Inflation Still a Problem
While turkey prices are falling, New Yorkers might have to shell out a little more for "the fixin's".
However, economists say we won't see the incredible price hikes we endured last year, when prices jumped by 13% between 2021 and 2022. At the moment, the inflation rate for food has gone up by 2.4 percent, per the Consumer Price Index.
But slowing inflation is still inflation, which means grocery bills may be higher than last year.
On the other hand, wages have bumped up over the past 12 months and that could also lessen the blow at the register.

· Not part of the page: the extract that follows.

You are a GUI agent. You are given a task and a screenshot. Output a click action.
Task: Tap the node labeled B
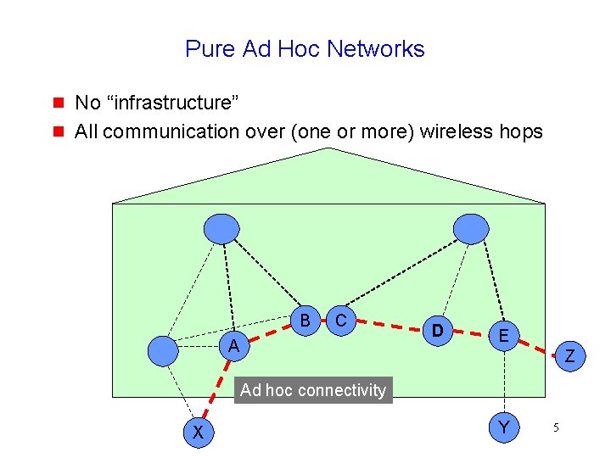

Still, grocery giants are aware that Americans are cutting costs wherever they can - which isn't great since Thanksgiving is one of their biggest shopping days of the year.
Chains might enact special sales to ensure certain products are moved off their shelves, like pies and fresh produce.
Economists also say falling gas prices will also benefit consumers, because refrigerated trucks are going to cost less to ship food nationwide.
Last year, the average cost-per-mile was around $3.80. Currently, the rate is averaging around $3.30.
What Will Cost More
Here's what consumers should be aware of when they do their Thanksgiving shopping. The items that will cost more are as follows:
- Russet potatoes will be at an all-time-high, with prices 14% higher than last year
- Canned cranberries, expected to cost 60% more
- Canned green beans, up 9%
- Canned pumpkin will be up by roughly 30%
- Sweet potatoes, up 4%
Economists are also encouraging New Yorkers to eat at home this year, as it will be a far cheaper option than going out to eat at a restaurant.
Restaurants are currently struggling with staffing shortages and record-high-inflation, which will translate to costlier bills for diners this year.
The New York Farm Bureau plans on releasing its annual estimate for Thanksgiving costs on November 15, which will provide more data about what to expect when we hit the stores in the coming weeks.